Hash tables, on the other hand...
Thanks in part to Larry Ellison's hard work and rapacious libido, databases are to be found everywhere. They lie at the bottom of most web applications and in nearly every bit of business software. If your web site uses dynamic content, you need a database. If you run SAP or any ERP or CRM application, you need a database. We're all using databases all the time, whether we actually have one installed on our personal computers or not.Not only is a (relational) database (server) hard to back up reliably, a processing bottleneck, and a single point of failure, it also doesn't distribute worth a damn, so it doesn't scale.
But that's about to change.
We're entering the age of cloud computing, remember? And clouds, it turns out, don't like databases, at least not as they have traditionally been used.
This fact came out in my EmTech panel and all the experts onstage with me nodded sagely as my mind reeled. No database?
No database.
Hash tables, on the other hand...
no subject
Date: 2008-10-04 06:09 pm (UTC)Not only is a (relational) database (server) hard to back up reliably, a processing bottleneck, and a single point of failure, it also doesn't distribute worth a damn, so it doesn't scale.
Yes, many of the fundamental properties that a database provides, such as the atomicity, consistency, and isolation of transactions, force the database to become a bottleneck. Mere persistence of data is no problem; the reason Google can keep the whole internet in memory is that when you google something, you aren't writing data.
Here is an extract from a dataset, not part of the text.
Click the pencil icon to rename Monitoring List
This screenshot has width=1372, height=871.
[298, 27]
The internet doesn't change very fast, and if you google a web page that doesn't really exist any more, that isn't catastrophic.
So you would expect database companies to put as little functionality in the data server as possible, to minimize the degree to which the data server is a bottleneck. In reality, the opposite happens. Database providers put more and more bells and whistles into their data servers, including the ability to run programs there. Why?
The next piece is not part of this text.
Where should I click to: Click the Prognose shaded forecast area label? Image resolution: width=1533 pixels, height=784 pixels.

For the same reason that PepsiCo and the Coca-Cola Company started to sell bottled water. (Aquafina and Dasani, respectively. I had to look that up, but I was confident that they would sell bottled water just as I am confident that the sun will rise tomorrow.) It's hard for cola beverage companies to increase their cola beverage market share, so they have branched out into other kinds of soft drinks and bottled water. And solid food, too; PepsiCo owns Quaker Oats and Frito-Lay.
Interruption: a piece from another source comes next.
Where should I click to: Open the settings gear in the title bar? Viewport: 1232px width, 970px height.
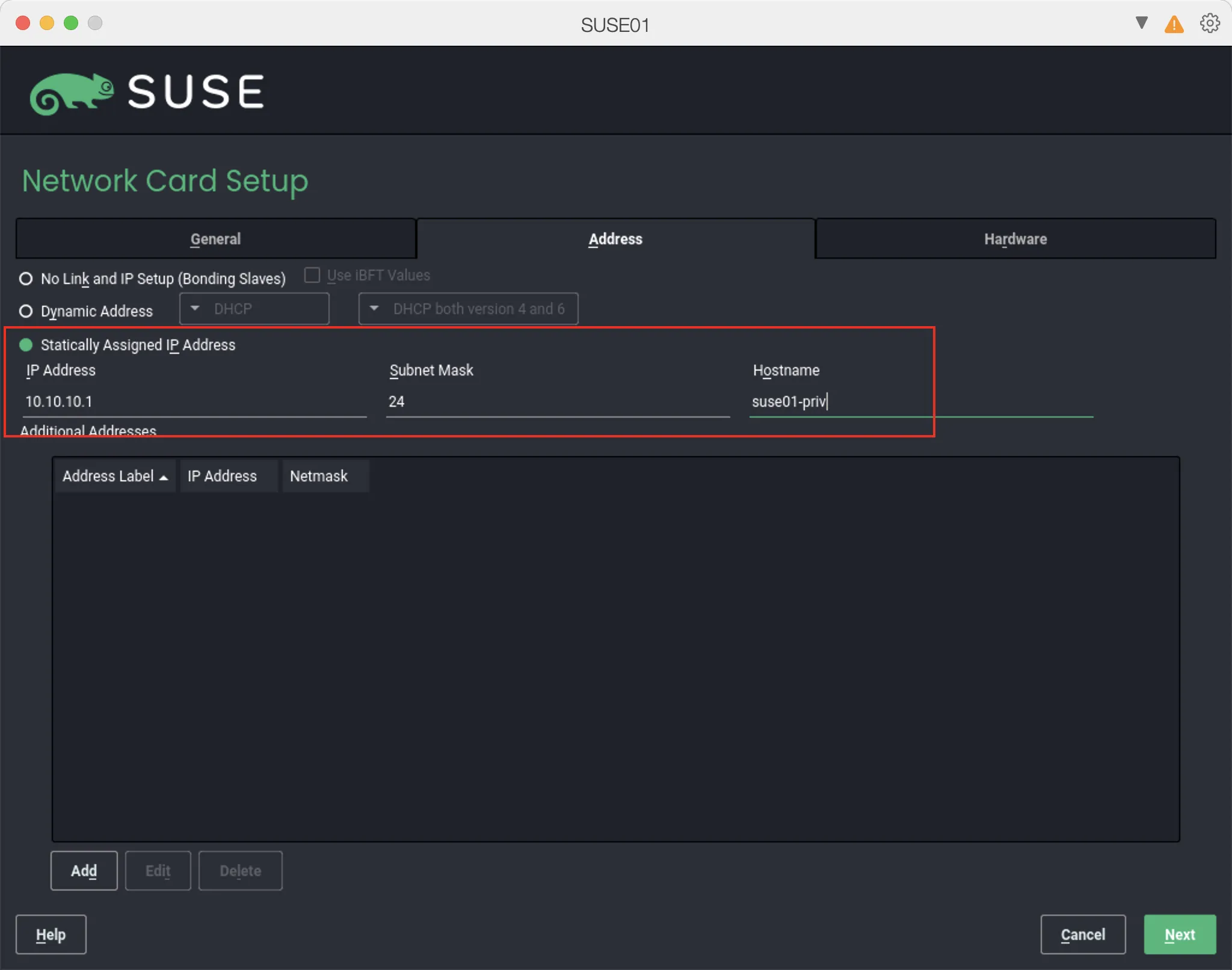[1209, 23]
Similarly, it's hard for database companies to increase their database market share. But other opportunities exist, because most persistent data in the world is not stored in relational databases, and because computers don't just store data, they also compute. So now data servers can compute. When I was working for a big database company, my work involved putting a Java engine in the data server. This makes some sense, because computing something locally is faster than sending data halfway around the world, but it makes the data server more of a bottleneck.
I don't expect the market for big centralized data servers to disappear overnight, but there are applications for which other solutions are preferable.
no subject
Date: 2008-10-04 07:25 pm (UTC)But there's also the "if all you have is a hammer..." effect; it's not so much that database companies are trying to add computation so that they can increase their market share, it's that they need computation for some purposes anyway, and want to broaden their product category as much as possible because it's what they know how to sell and what their existing customers want.
(Merely branching out into adjacent but different technologies is another matter; some companies are able to pull this off, and some fail miserably at it. I've worked for both kinds.)
There are, as you point out, ways of breaking an application up so as to minimize the amount of time spent going through the bottleneck, but people (and companies) who are most familiar with databases are less likely to see them than those who approach it from a different direction.